Abstract 9063: Global Longitudinal Strain and Longitudinal Early Diastolic Strain Rate May Identify Those Williams Syndrome Patients at Risk of Cardiomyopathy Development

Abstract

Introduction: Williams syndrome (WS) is a rare disease caused by a chromosomal microdeletion at 7q11.23 resulting in elastin insufficiency and vascular disease, most commonly supravalvar aortic stenosis. Previous studies show WS patients are at risk for cardiomyopathy, but, to date, no markers predict such disease. This study was designed to test the hypothesis that WS left ventricular (LV) longitudinal strain and longitudinal early diastolic strain rate differ significantly from controls and may identify those at risk of cardiomyopathy development.
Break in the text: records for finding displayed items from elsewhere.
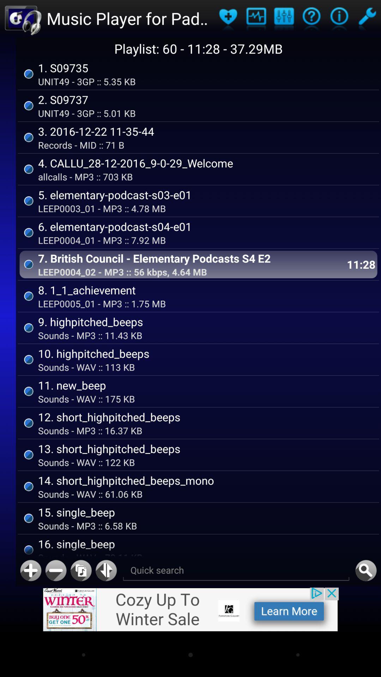  Describe the element at coordinates (236, 570) in the screenshot. I see `search play list` at that location.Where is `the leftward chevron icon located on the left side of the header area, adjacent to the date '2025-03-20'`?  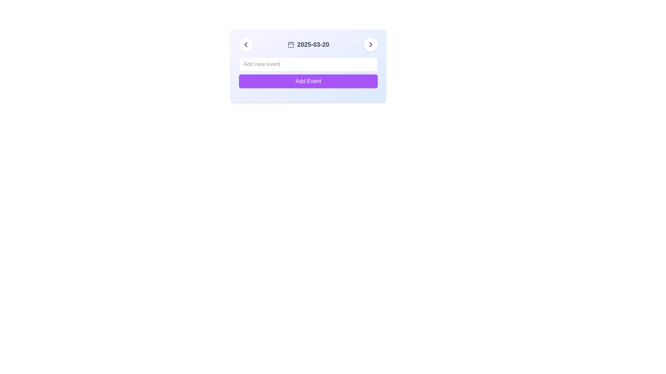 the leftward chevron icon located on the left side of the header area, adjacent to the date '2025-03-20' is located at coordinates (246, 44). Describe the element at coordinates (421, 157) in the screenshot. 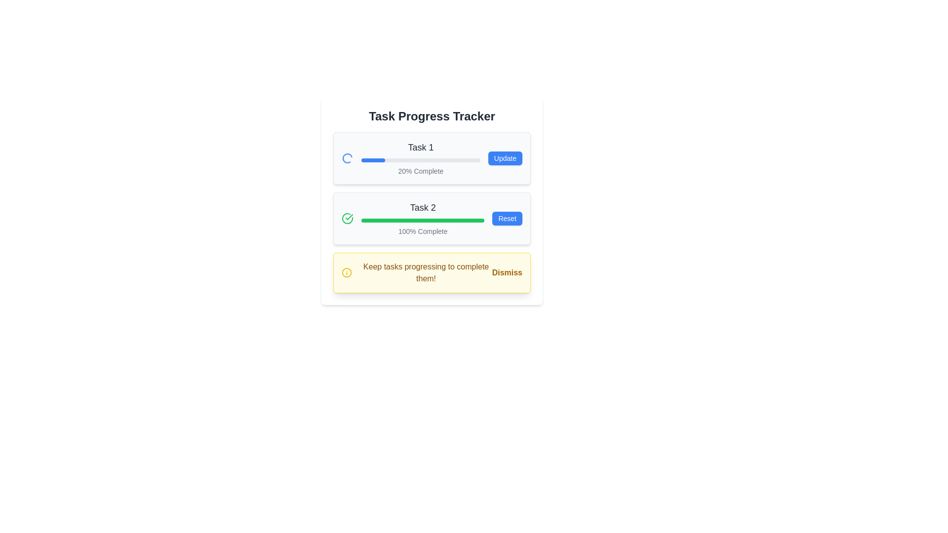

I see `the Progress Bar for Task 1` at that location.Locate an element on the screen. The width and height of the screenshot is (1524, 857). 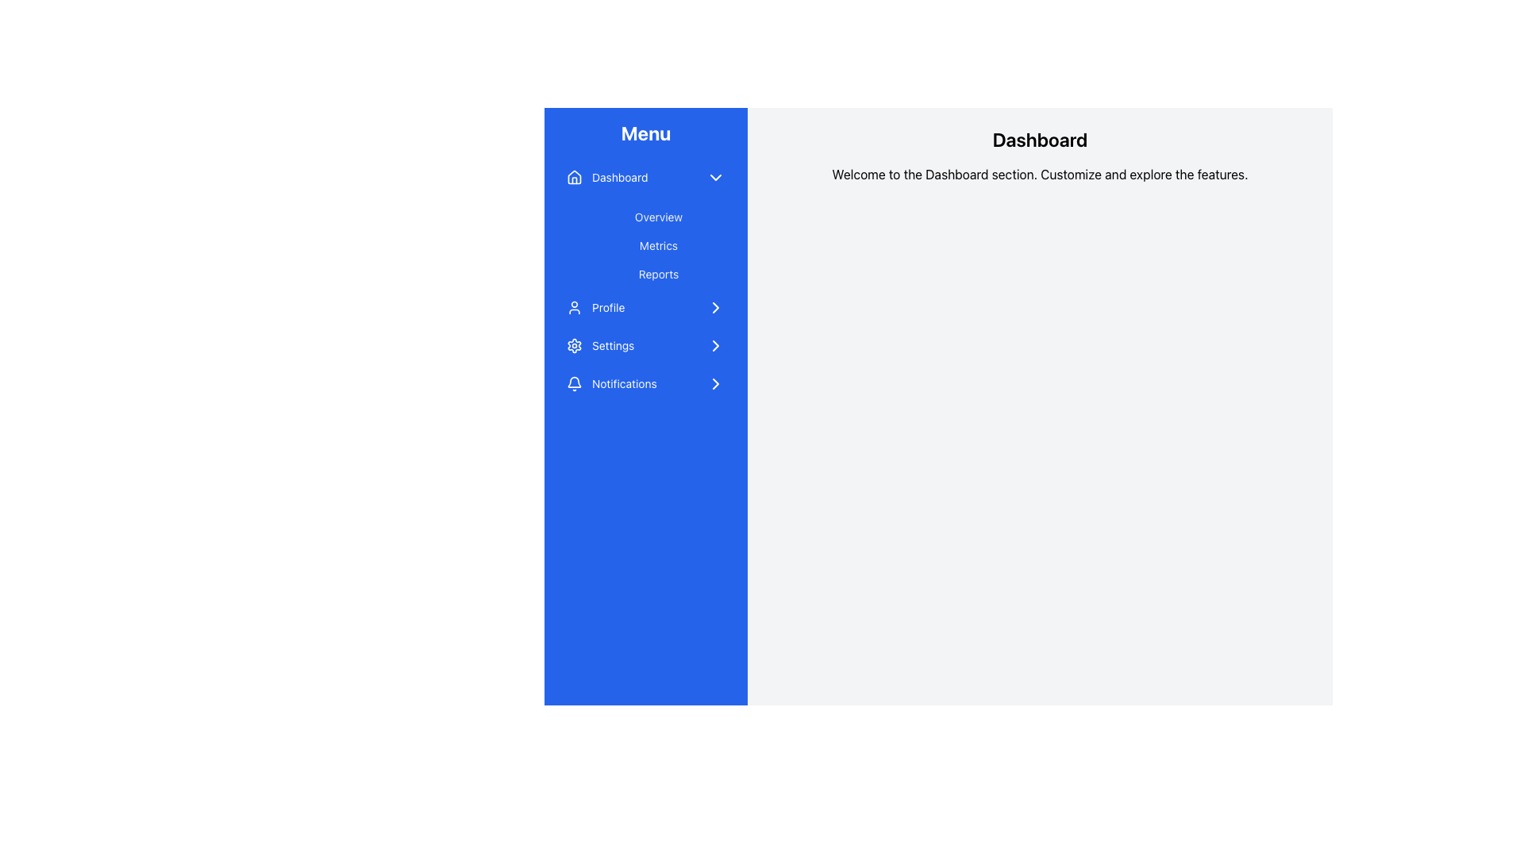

Methods: Echocardiograms were performed in 43 WS subjects and equal numbers of sex, age and BSA-matched controls enrolled in a prospective cross-sectional NIH study of end organ WS disease (ClinicalTrials.gov Identifier: NCT0284044). Myocardial strain analysis was performed using TomTec software by two independent observers to determine global longitudinal peak systolic strain (GLS) and early diastolic peak strain rate (DSR) in the apical 4 chamber view (A4C). Mann Whitney test was used for all comparisons. Results: WS subject mean cohort ages (years) were: group A: 7±2, n=12; group B: 13±2, n=11; group C: 26±2, n=10; group D: 48±9, n=10, and matched control mean age and sample size were not different. All subjects had ejection fraction>55%. Groups C and D WS subjects showed significantly diminished median GLS (%) compared to controls (Fig 1A): C: -20.6 vs. -24.6, P<0.04; D: -22.4 vs. -25.5, P<0.04. DSR (1/s) was significantly decreased in all WS age groups (P<0.02) and decreased with age compared to controls (Fig 1B): 1.25 vs. 2.2 to 0.9 vs. 1.0. Conclusion: WS subjects demonstrate decreased DSR indicating diminished diastolic function from childhood. GLS differences appeared in adulthood, possibly indicating early systolic impairment. This data suggests GLS and DSR may be useful in targeting therapies towards those WS patients at greatest risk of cardiomyopathy development.